The flurry of interest triggered by last week’s news of a typical test issue—discovered two months earlier on a Pratt & Whitney PW1100G for the A320NEO—was a timely reminder of just how sensitive the industry has become in the run-up to the debut of the re-engined Airbus.
Airlines are counting on the lower fuel burn of the A320NEO, and the competing Boeing 737 MAX, to stave off the effects of an inexorable rise in operating costs. Furthermore, the fiercely competitive battle over engines for the NEO between Pratt’s PW1100G and CFM International’s alternative Leap-1A, has put both powerplants in the spotlight. Launched ahead of the Leap, the PW1100G is further down the development path and is due to power the A320NEO for its first flight in October 2014. The first Leap-1A, by comparison, does not start up on the test stand until September.
Adding to the pressure is the finely poised market balance between the two engine options and the eagerness with which Pratt is pushing itself back into the mainstream jet engine business with the geared turbofan. According to figures from the engine makers and Airbus, CFM is currently slightly ahead. The Leap-1A has been selected for just over 800 A320NEO family aircraft, or around 34% of the firm aircraft orders. The PW1100G has been selected for around 750 aircraft, or 32%, while the engine selection for a further 800 A320NEOs on firm order is up for grabs.
As a result, the players are keenly aware of the potential impact of any slip-up during development, even though the initial phases of engine and airframe test programs are frequently interrupted by events of the type that hit the PW1100G in May. In the incident reported last week, one of the four “Block 1” configuration test units, engine No.2, was conducting low-rotor stress tests at Pratt’s West Palm Beach, Fla., site, when engineers noticed “some distress on the inlet guide vane to the first stage of the high-pressure (HP) turbine,” says Bob Saia, vice president-Next Generation Product Family.

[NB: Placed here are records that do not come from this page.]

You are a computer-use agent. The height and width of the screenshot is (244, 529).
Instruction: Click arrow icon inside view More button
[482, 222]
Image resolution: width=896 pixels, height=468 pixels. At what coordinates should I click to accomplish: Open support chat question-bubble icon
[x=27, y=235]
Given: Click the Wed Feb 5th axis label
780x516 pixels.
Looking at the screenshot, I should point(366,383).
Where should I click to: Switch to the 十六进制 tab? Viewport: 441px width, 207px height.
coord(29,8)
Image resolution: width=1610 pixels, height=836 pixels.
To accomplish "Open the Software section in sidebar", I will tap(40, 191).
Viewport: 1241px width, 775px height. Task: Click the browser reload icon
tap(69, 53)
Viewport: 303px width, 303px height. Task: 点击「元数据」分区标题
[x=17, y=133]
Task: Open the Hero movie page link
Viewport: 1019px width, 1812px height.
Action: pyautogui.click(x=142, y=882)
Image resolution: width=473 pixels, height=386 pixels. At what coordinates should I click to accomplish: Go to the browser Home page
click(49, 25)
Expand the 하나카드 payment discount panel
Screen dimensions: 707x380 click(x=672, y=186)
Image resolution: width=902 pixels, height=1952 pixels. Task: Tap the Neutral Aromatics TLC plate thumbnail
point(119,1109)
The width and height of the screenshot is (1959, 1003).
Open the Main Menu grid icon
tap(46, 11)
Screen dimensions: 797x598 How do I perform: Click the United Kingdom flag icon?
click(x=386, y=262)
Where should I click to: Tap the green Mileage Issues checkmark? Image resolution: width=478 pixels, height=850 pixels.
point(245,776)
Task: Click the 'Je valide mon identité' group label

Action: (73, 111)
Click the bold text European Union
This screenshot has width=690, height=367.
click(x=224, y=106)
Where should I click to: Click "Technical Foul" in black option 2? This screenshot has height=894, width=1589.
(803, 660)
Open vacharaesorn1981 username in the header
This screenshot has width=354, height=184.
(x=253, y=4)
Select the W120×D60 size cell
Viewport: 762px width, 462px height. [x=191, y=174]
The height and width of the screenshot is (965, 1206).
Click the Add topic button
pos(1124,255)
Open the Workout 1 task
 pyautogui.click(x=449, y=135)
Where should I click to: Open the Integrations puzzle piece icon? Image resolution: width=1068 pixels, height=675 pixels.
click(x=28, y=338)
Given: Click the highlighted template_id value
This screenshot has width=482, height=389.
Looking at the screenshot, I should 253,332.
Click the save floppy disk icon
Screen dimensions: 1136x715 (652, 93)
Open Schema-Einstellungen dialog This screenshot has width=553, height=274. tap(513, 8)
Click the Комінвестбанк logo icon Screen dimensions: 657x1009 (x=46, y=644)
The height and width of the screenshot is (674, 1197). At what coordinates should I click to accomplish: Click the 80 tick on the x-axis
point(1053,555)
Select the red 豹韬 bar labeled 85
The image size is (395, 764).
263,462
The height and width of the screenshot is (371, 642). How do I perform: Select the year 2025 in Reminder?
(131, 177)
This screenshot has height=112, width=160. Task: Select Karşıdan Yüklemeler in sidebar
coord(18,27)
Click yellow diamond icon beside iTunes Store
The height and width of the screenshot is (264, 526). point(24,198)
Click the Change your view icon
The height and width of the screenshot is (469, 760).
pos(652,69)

The engine, which eventually went on to amass 110 hr. of test time during the first test phase, was used primarily for stress tests of the fan, low-pressure (LP) compressor and LP turbine. “When we lay out Block 1 testing the objectives are first to validate the overall design, and then to clear key characteristics of the design for certification reports,” says Saia. Part of this involves taking measurements while running the engine up to 5% above red line (maximum permitted operating levels) “to show structural integrity. The airworthiness directives are written so even if you clear red line, if the engine goes above it you don’t get a major surprise. So we run the engine pretty hard,” says Saia, who adds that some company-unique tests are also “aggressively” run to build up experience with the engine in a relatively short amount of time.
The testing on engine No. 2 therefore included runs at 105% speed. “Early in the test program, in the first 10 to 15 hours, we noted some distress on the inlet guide vane to the first stage of the HP turbine,” says Saia. The vanes are stationary airfoils that align the flow of gases from the combustor exit into the HP turbine. The vane “sees all the hot gas coming out of combustor,” he adds.
“We have cooling in all four stages of vanes and blades, so we noted distress on the platform [at the base of the vane]. There was some heat distress/discoloration on the surface that indicated [the part] was running hotter than predicted at the outer diameter.” Saia says it was immediately obvious that adjustments would be required to the cooling system to deal with the overheating.
“So we had the choice of going in and making the modification, or continuing with the test. Although we were not happy we had this condition, we also elected not to go in and make the modification because we didn’t want to lose schedule—so we continued to run. We had a unique way of monitoring which uses pressure measurements to get a feel for how the part has changed over the testing,” says Saia.
On this basis, Pratt therefore elected to continue running the engine. “So we completely ran the fan, LP compressor and LP turbine as expected except for one point—which was the overtemp test.” This test runs the engine 300-400F above red line, and relative to the highest expected thrust rating of 33,000 lb. for the engine on the A321, is equivalent to around 39,000 lb., or 20% more thrust.